The event was discussing the recent report to the Club of Rome – Come On! Capitalism, short-termism, population and the destruction of the planet, co-ordinated and co-authored by Ernst Ulrich von Weizsäcker from Germany and Anders Wijkman from Sweden, co-Presidents of the Club of Rome.
The Club of Rome, with its 1972 report, Limits to Growth, has always forced us to think about what we are doing, what sustainable pathway we are on (or are not on) and how we must move forward. As the preface to the new book states about Limits to Growth, “the book served as a shock to a world as yet largely unaware of the long-term effects of continued growth in what we now call the human ecological footprint.” It was a shock but somehow we have continued to ignore at peril the long-term signals.
Let’s quote the preface again:
“The world is again in a critical situation. We see the need for a bold new beginning. This time, however, we believe it is particularly important to look at the philosophical roots of the current state of the world. We must question the legitimacy of the ethos of materialistic selfishness that is currently the most powerful driving force in the world, and we welcome Pope Francis’s initiative in addressing a deeper lying crisis of values, a central issue which the Club of Rome identified many years ago. The time has come, we believe, for a new Enlightenment or for otherwise overturning current habits of thought and action that only consider the short term.”
The new book is essential reading for all of us. In the preface they explain about the surprising title:
“Come on” has several different meanings in the English language. In casual language, it is often spelled “C’mon” and means “don’t try to fool me.” We consider this the meaning for Chaps. 1 and 2 of the book. We don’t want to be fooled by the usual descriptions of the state of the world and the usual, corresponding answers, which can make things worse, not better. And we don’t want to be fooled by outdated philosophies. Another meaning of the title is thoroughly optimistic: “Come on, join us!” This is the meaning for Chap. 3 of the book, which we consider an exciting journey of real solutions . . .
The authors argue that the human footprint is increasing fast and, if not reversed, will eventually lead to a collapse of the global economy. In their view, profit maximisation – under the principle of shareholder value first – and saving the planet are inherently in conflict and there needs to be a vastly improved balance between humans and nature, markets and the law, private consumption and public goods, short-term and long-term thinking, and between social justice and incentives for excellence. They propose an overhaul in the way that governments, businesses, financial systems, innovators and families interact with our planet.

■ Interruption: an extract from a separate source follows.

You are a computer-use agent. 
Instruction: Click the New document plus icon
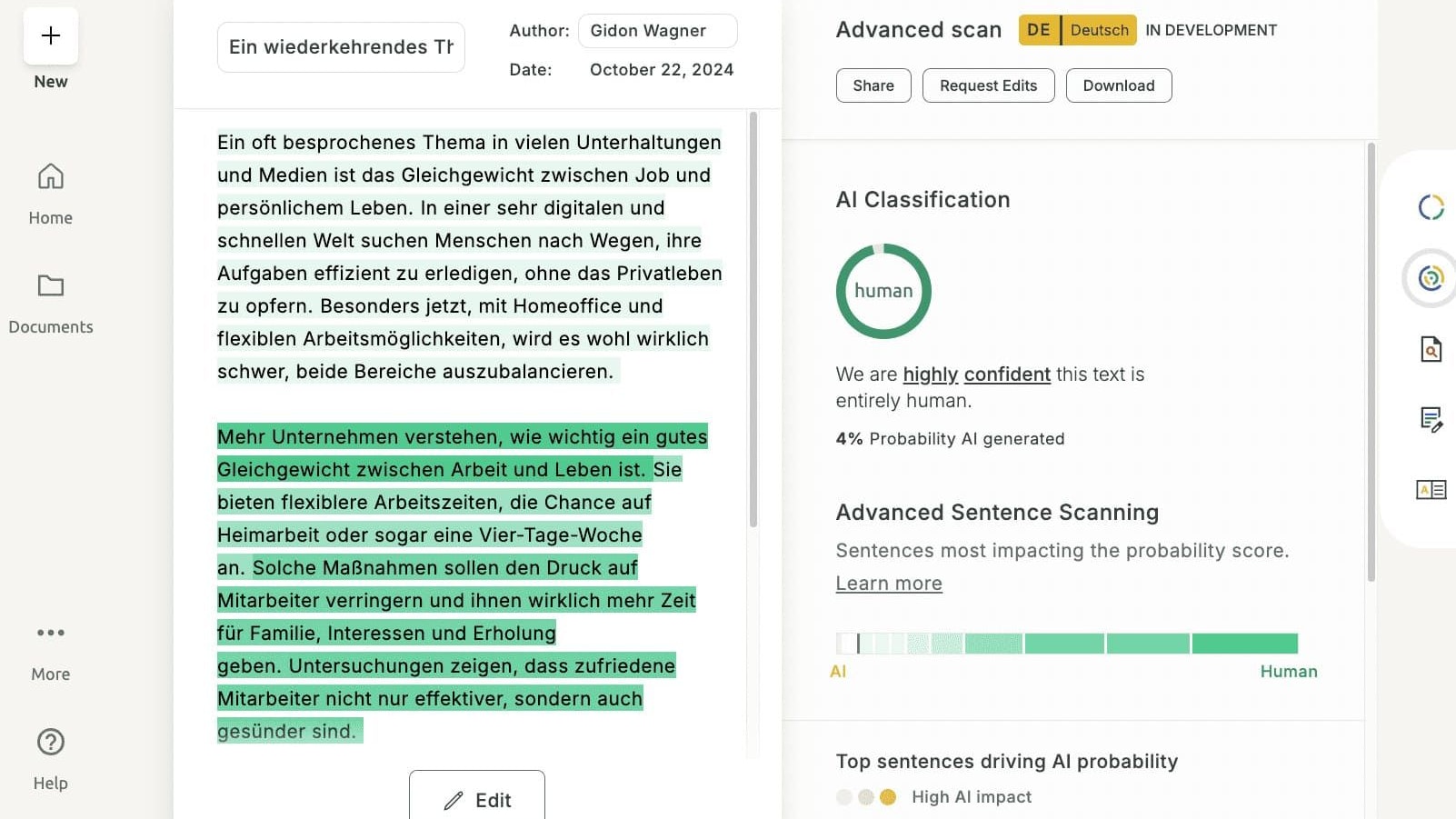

Herman von Rompuy, former Belgian Prime Minister and President of the European Council, introduced the event, stating that the report provides a new philosophical approach. So true. We all know something must be done but somehow we are unwilling to really move out of our comfort zone.
Ernst Ulrich von Weizsäcker and Anders Wijkman know how to shake us to our very roots, while being so non-confrontational and being so positive for the way forward. Yes, we need to re-think the policy framework. Yes, we need a new philosophy. Yes, we need to look at how the banking system works. And importantly, we need to base our new philosophy on balance – not the distortions we are faced with now in a myriad of inequalities.
The book offers many positive, practical examples, success stories and opportunities. Many areas of action concern policies at EU level and are of direct relevance to the current policy debate, for example, a move towards a circular economy can help overcome mineral scarcity, significantly lower carbon emissions and increase the number of jobs or regenerative agriculture can stop soil erosion, enhance yields and build carbon in the soil.